Configuration hygiene: Document the toggle values per environment in ops/devops/configuration/staging.md and ops/devops/configuration/production.md. Air-gapped customers receive defaults through the Offline Kit release notes.

3. Rollout phases

Phase Goal Duration Key actions
0 Preparation Ensure readiness 23 days Finalise prerequisites, snapshot Merge metrics, dry-run backfill scripts in dev.
1 Shadow / Dual Write Validate parity 57 days Enable lnmShadowWrites, keep Merge primary. Compare linkset vs merged outputs using stella concelier diff-merge --snapshot <date>; fix discrepancies.
2 Cutover Switch to LNM 1 day (per env) Enable noMergeEnabled, disable Merge job schedules, update Policy/Export configs, run post-cutover smoke tests.
3 Harden Decommission Merge 23 days Remove Merge background services, delete merge_event retention jobs, clean dashboards, notify operators.

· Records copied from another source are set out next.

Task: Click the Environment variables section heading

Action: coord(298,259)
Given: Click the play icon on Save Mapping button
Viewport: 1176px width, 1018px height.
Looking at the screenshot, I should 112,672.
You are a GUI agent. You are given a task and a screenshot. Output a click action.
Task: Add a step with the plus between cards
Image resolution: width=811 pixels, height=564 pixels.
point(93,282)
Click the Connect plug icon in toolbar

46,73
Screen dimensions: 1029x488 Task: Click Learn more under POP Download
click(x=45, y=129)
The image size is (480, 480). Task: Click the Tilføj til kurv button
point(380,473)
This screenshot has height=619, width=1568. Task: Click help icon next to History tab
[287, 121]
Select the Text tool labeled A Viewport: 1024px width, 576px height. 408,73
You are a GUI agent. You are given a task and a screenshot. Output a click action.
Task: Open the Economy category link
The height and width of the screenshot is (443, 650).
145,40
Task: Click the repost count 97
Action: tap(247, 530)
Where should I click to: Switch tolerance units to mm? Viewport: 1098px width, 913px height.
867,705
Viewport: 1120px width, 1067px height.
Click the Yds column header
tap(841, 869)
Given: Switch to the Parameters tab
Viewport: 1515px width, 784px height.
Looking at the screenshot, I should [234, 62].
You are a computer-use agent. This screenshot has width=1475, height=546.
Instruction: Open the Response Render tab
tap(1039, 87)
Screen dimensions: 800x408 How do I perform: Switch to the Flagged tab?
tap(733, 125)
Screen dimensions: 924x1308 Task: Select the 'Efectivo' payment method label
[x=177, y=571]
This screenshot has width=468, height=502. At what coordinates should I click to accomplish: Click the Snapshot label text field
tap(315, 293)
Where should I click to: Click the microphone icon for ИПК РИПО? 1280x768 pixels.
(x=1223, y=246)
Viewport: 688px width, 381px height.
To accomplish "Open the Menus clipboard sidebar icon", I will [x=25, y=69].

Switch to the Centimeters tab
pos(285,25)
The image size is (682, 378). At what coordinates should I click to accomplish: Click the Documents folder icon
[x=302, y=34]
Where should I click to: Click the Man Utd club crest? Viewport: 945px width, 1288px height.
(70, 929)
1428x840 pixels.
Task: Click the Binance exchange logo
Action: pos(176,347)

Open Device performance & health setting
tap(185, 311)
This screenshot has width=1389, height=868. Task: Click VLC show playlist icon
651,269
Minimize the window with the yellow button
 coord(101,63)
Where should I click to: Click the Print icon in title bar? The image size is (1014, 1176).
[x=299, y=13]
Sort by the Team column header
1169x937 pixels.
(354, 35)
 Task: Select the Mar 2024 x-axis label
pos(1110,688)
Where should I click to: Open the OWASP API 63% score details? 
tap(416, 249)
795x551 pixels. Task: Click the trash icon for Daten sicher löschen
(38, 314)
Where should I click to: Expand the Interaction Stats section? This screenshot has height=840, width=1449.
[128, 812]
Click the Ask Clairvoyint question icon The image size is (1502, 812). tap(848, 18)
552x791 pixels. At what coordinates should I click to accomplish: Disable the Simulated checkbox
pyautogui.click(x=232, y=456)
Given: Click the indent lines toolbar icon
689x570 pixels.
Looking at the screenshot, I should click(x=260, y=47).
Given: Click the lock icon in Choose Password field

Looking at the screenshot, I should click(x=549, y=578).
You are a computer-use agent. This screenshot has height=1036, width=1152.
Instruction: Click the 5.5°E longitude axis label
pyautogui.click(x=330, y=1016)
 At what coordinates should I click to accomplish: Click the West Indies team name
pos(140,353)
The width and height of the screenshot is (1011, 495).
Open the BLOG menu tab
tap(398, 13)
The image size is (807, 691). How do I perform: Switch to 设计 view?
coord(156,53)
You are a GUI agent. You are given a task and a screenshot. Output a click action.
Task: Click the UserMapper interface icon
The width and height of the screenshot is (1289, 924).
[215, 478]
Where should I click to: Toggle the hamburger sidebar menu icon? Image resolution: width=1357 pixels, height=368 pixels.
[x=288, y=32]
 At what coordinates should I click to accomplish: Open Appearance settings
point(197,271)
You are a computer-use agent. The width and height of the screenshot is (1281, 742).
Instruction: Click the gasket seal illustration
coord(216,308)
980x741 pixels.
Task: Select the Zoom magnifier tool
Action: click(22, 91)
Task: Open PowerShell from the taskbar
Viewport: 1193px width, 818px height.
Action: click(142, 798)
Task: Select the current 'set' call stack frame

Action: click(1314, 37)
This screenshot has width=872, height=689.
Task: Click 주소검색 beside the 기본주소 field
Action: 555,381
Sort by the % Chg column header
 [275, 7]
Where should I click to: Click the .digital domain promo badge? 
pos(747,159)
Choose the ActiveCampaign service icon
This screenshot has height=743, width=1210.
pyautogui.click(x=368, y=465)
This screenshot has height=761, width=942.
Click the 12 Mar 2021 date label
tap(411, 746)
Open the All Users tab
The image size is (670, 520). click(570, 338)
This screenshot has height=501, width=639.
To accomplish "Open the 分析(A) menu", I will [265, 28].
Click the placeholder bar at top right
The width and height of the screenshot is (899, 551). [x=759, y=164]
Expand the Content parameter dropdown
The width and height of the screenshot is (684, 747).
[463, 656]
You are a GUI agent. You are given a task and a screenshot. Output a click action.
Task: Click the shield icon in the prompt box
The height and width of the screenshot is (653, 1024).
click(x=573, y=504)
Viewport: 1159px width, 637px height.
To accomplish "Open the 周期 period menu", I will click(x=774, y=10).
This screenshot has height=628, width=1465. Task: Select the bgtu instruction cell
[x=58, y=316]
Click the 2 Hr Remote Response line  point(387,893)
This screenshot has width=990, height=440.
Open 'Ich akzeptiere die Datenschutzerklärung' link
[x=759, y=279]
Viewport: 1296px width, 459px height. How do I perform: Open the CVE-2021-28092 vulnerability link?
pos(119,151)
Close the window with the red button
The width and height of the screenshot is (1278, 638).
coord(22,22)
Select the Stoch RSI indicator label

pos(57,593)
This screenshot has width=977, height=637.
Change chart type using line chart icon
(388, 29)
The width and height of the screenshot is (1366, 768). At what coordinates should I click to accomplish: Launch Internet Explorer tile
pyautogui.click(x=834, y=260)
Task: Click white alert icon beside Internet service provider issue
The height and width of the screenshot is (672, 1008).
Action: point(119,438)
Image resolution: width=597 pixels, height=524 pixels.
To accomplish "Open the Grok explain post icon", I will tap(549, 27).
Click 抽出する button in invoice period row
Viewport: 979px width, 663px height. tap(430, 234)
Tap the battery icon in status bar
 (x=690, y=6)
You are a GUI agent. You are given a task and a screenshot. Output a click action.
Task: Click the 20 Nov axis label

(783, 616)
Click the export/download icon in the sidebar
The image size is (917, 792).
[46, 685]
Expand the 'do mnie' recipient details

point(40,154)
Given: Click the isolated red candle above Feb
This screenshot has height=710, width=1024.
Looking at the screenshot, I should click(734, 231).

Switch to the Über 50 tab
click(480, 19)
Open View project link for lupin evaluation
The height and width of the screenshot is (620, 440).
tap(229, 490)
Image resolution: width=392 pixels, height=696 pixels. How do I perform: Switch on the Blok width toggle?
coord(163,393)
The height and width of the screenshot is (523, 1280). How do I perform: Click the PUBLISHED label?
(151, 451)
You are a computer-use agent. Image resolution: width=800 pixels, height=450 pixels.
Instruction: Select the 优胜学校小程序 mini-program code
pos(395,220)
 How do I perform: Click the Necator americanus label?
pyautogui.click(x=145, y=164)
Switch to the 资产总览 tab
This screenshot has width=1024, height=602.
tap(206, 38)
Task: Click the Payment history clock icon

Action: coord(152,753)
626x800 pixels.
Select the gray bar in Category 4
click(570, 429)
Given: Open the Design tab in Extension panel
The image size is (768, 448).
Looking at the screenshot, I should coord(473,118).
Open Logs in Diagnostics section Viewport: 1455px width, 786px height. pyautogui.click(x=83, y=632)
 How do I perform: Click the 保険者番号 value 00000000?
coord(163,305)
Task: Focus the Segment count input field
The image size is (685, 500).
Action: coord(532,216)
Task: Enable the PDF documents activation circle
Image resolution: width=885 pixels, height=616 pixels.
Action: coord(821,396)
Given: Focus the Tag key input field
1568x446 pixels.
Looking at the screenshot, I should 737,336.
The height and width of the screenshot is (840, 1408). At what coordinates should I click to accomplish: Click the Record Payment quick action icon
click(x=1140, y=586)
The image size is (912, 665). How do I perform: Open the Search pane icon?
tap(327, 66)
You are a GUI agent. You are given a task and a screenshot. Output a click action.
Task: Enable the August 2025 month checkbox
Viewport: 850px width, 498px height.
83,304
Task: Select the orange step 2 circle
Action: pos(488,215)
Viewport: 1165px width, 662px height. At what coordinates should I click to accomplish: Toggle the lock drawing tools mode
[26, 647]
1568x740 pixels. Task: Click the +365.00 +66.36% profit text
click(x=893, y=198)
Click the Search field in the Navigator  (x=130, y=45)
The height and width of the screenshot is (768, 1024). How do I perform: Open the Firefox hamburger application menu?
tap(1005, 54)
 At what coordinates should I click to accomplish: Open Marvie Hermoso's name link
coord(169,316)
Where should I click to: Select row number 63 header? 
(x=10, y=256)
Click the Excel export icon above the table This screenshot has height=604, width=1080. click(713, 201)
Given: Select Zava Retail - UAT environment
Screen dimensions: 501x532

3.1 Environment sequencing

  1. Dev/Test clusters: Validate all automation. Run full regression suite (dotnet test src/Concelier/...).
  2. Staging: Execute complete backfill (see §4) and collect 24h of telemetry before sign-off.
  3. Production: Perform cutover during low-ingest window; communicate via Slack/email + status page two days in advance.
  4. Offline kit: Package new Observer snapshots with LNM-only data; ensure instructions cover flag toggles for air-gapped deployments.

3.2 Smoke test matrix

  • stella concelier status --include linkset returns healthy and shows zero Merge workers.
  • stella policy evaluate against sample tenants produces identical findings pre/post cutover.
  • Export Center bundle diff shows only expected metadata changes (manifest ID, timestamps).
  • Grafana dashboards: linkset_insert_duration_ms steady, merge.identity.conflicts flatlined.

4. Backfill strategy

  1. Freeze Merge writes: Pause Merge job scheduler (MergeJobScheduler.PauseAsync) to prevent new merge events while snapshots are taken.
  2. Generate linkset baseline: Run dotnet run --project src/Concelier/StellaOps.Concelier.WebService -- linkset backfill --from 2024-01-01 (or equivalent CLI job) to rebuild linksets from advisory_raw. Capture job output artefacts and attach to the sprint issue.
  3. Validate parity: Use the internal diff tool (tools/concelier/compare-linkset-merge.ps1) to compare sample advisories. Any diffs must be triaged before production cutover.
  4. Publish evidence: For air-gapped tenants, create a one-off Offline Kit slice (export profile linkset-backfill) and push to staging mirror.
  5. Tag snapshot: Record Mongo oplog timestamp and S3/object storage manifests in ops/devops/runbooks/concelier/no-merge.md (new section) so rollback knows the safe point.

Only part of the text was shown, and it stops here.